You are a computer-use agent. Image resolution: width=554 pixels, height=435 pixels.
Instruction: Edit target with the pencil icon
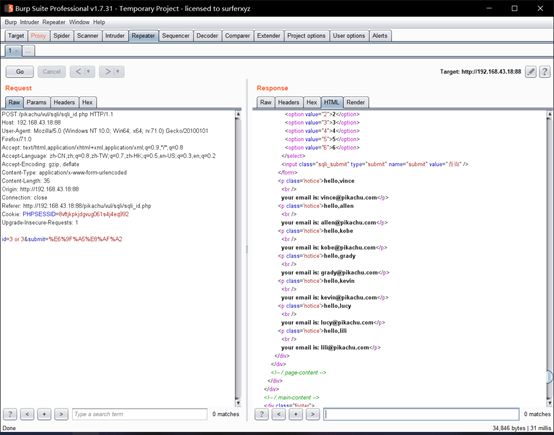(531, 72)
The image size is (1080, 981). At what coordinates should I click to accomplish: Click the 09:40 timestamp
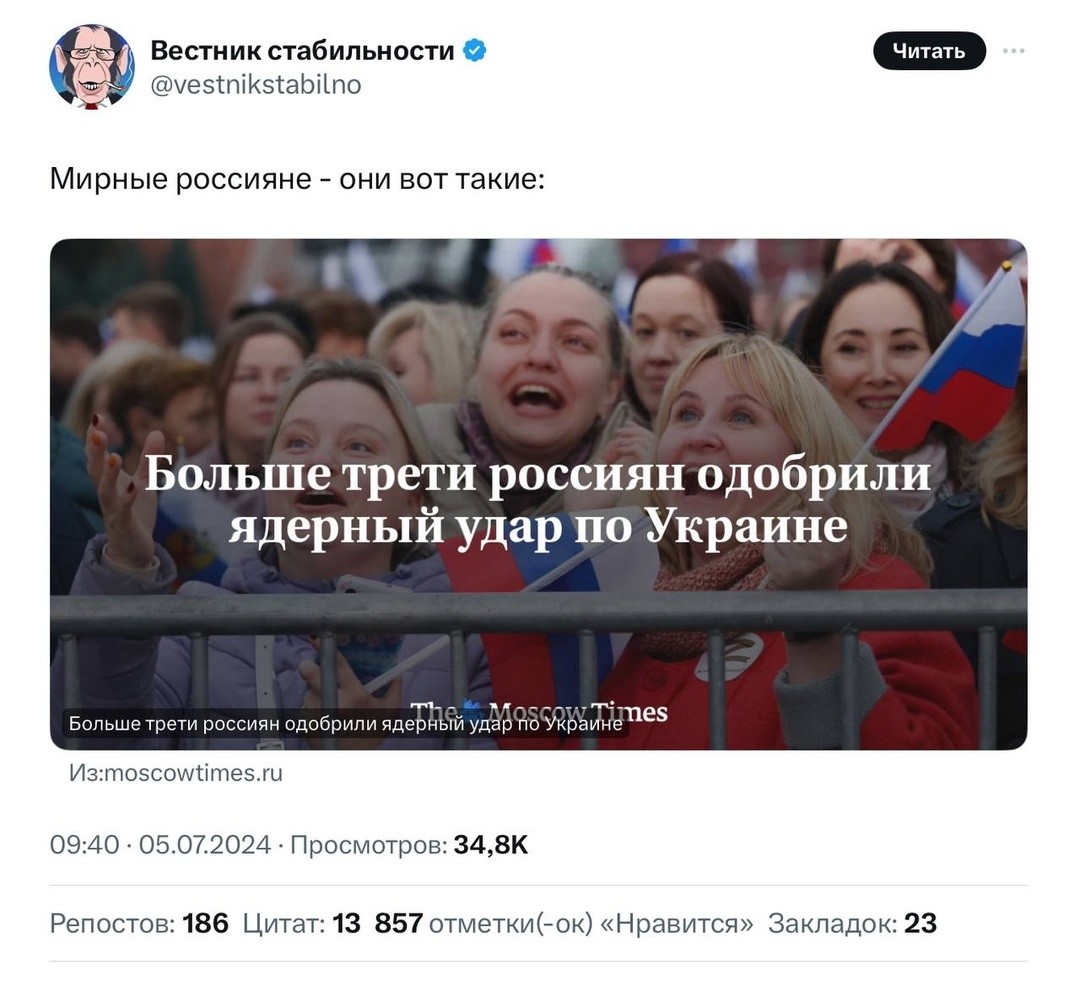(x=84, y=845)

───

Give the data above again, exactly, with every picture removed.

# [Expected answer]
You are a computer-use agent. Image resolution: width=554 pixels, height=435 pixels.
Instruction: Edit target with the pencil icon
(531, 72)
The image size is (1080, 981). At what coordinates should I click to accomplish: Click the 09:40 timestamp
(x=84, y=845)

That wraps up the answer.